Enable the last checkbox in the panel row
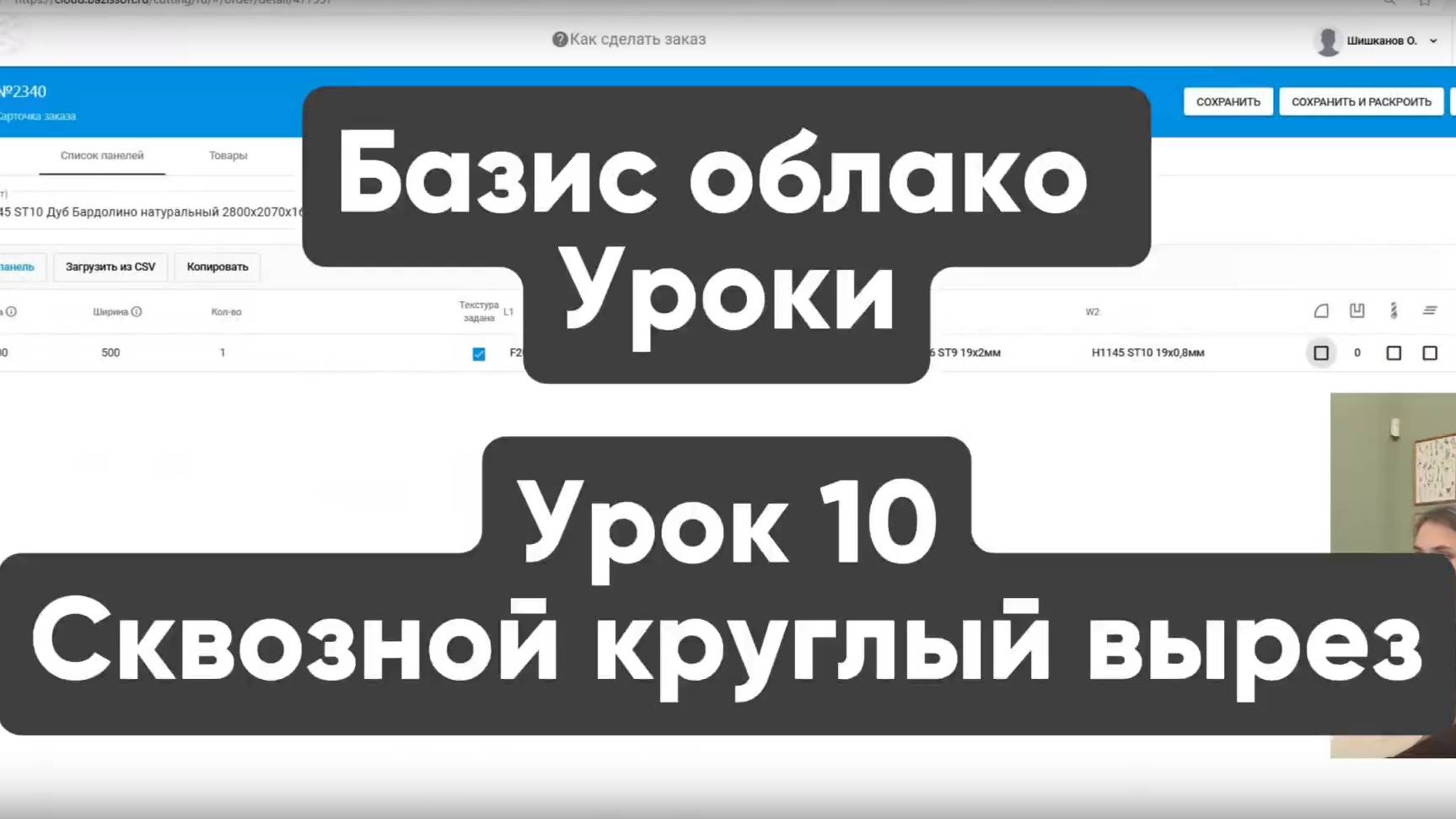Screen dimensions: 1456x819 (x=1431, y=353)
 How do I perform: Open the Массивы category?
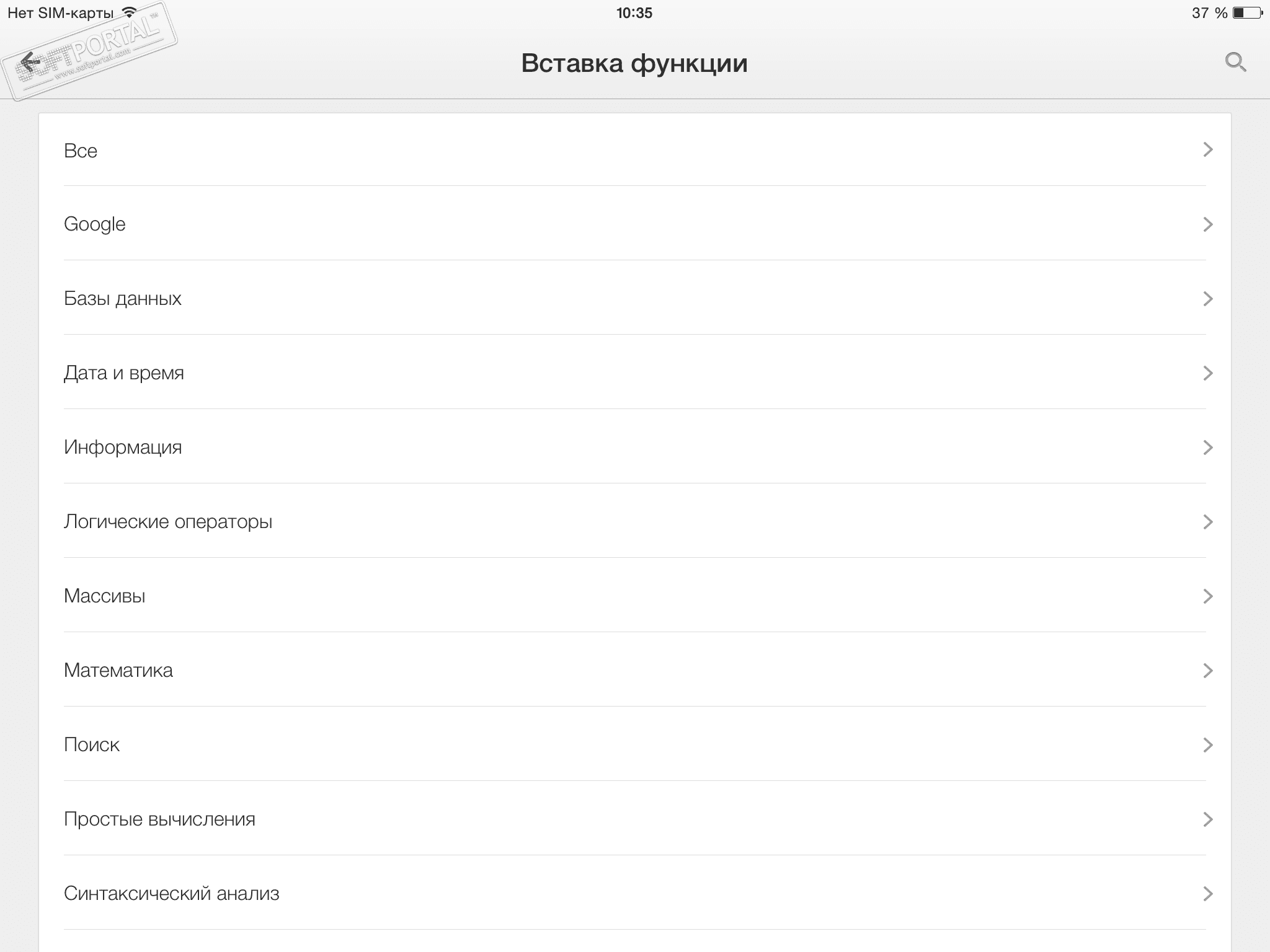coord(105,596)
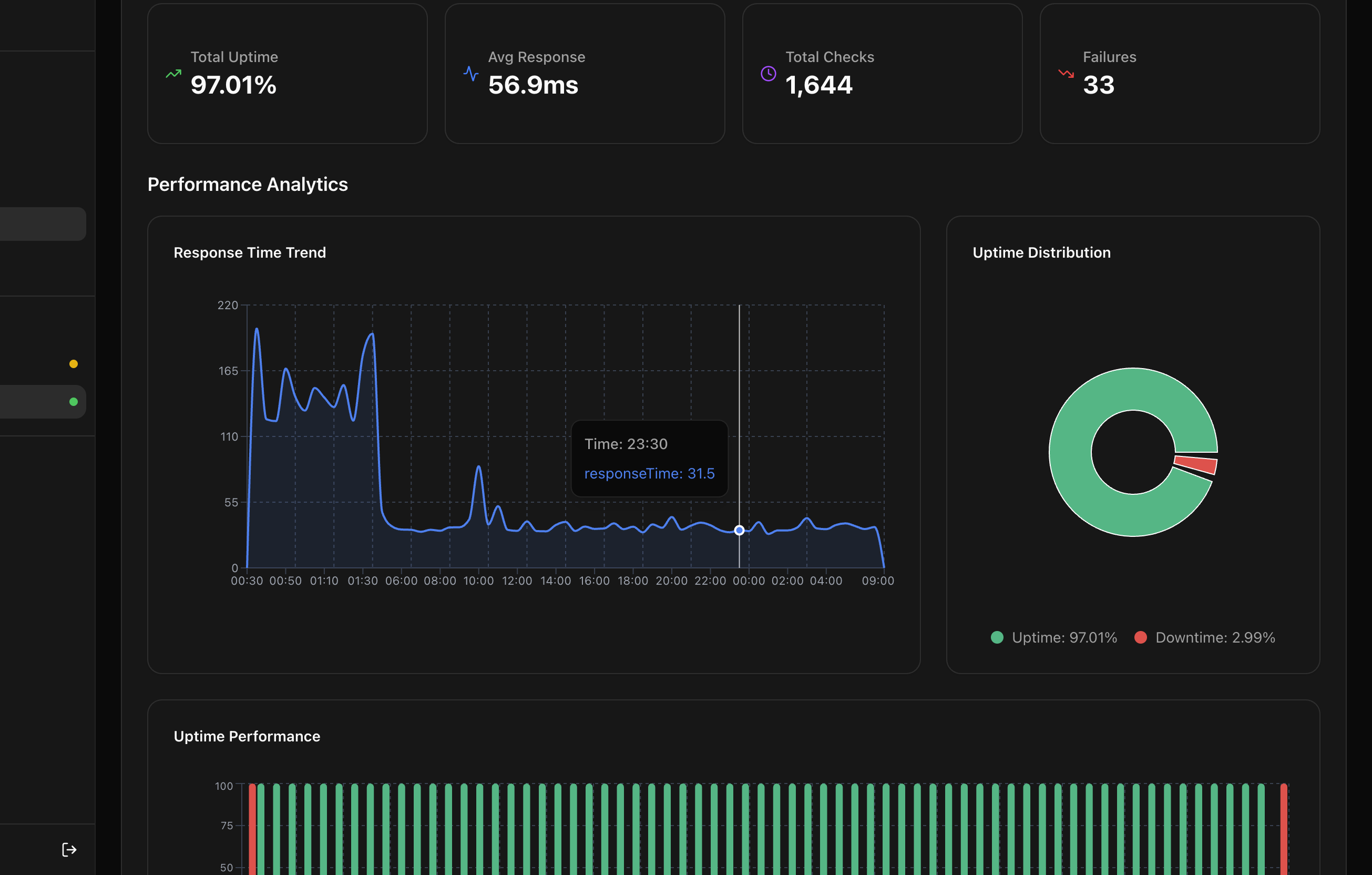Click the green trend icon beside Total Uptime
This screenshot has width=1372, height=875.
pyautogui.click(x=173, y=74)

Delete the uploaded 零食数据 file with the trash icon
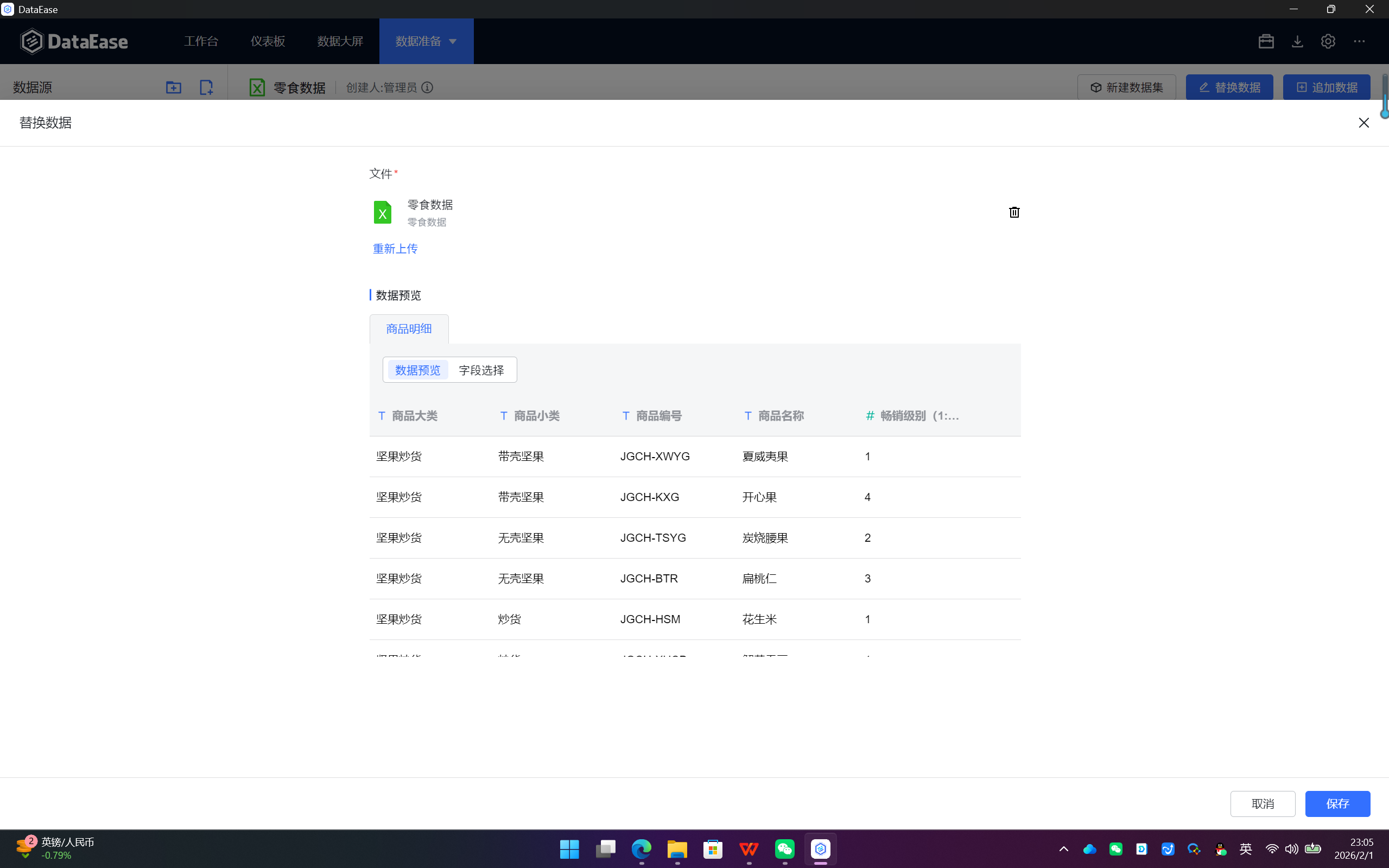click(x=1014, y=212)
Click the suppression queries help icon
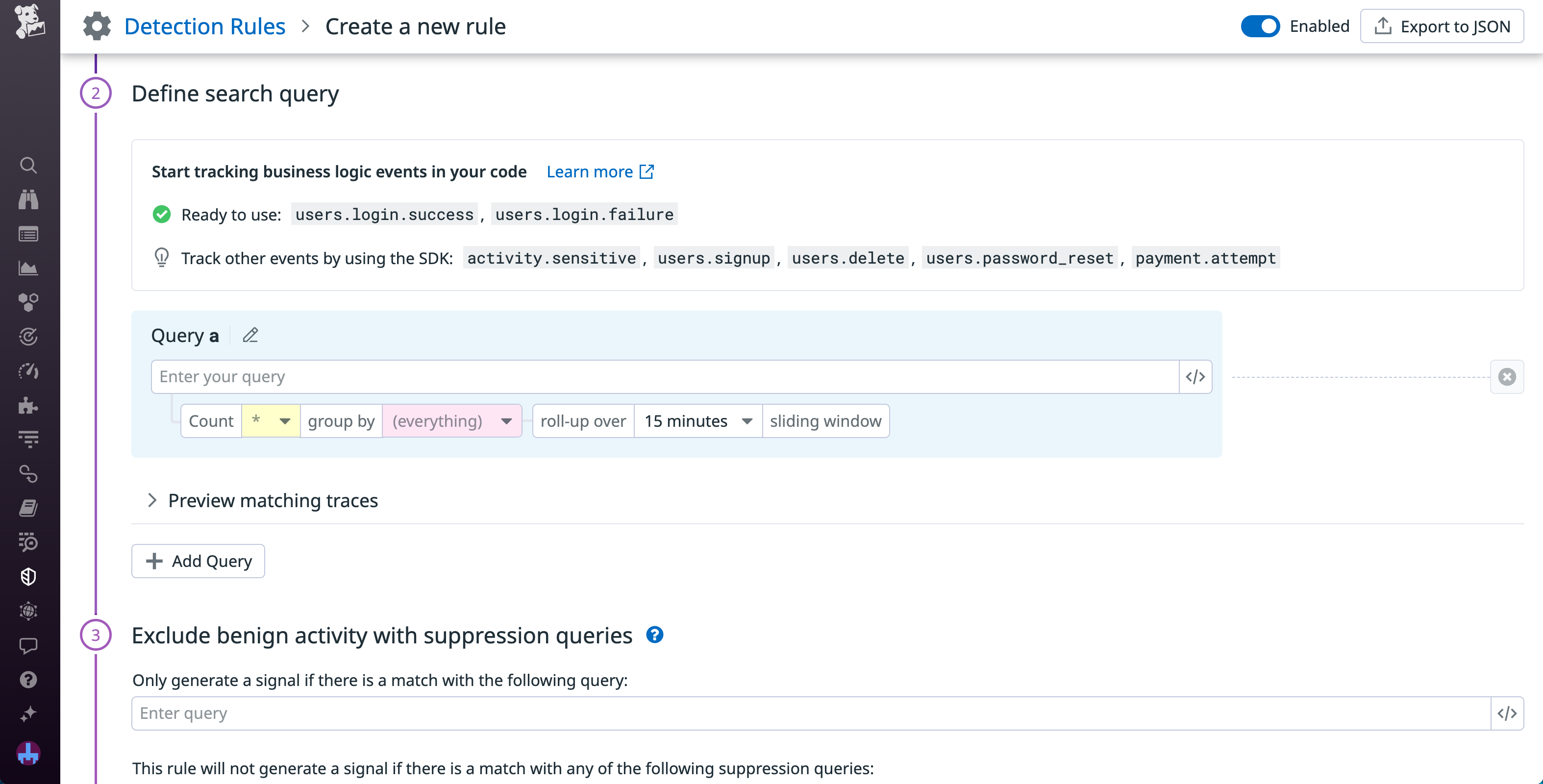 (655, 635)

What to produce: Copy exactly the lines from the line holding "How do I perform: Open the Массивы category?" to the final line of the listing, and leave the pictures out.

Exercise answer:
 How do I perform: Open the Массивы category?
coord(105,596)
Click the green trend icon beside Total Uptime
This screenshot has width=1372, height=875.
pyautogui.click(x=173, y=74)

Delete the uploaded 零食数据 file with the trash icon
click(x=1014, y=212)
Click the suppression queries help icon
 (655, 635)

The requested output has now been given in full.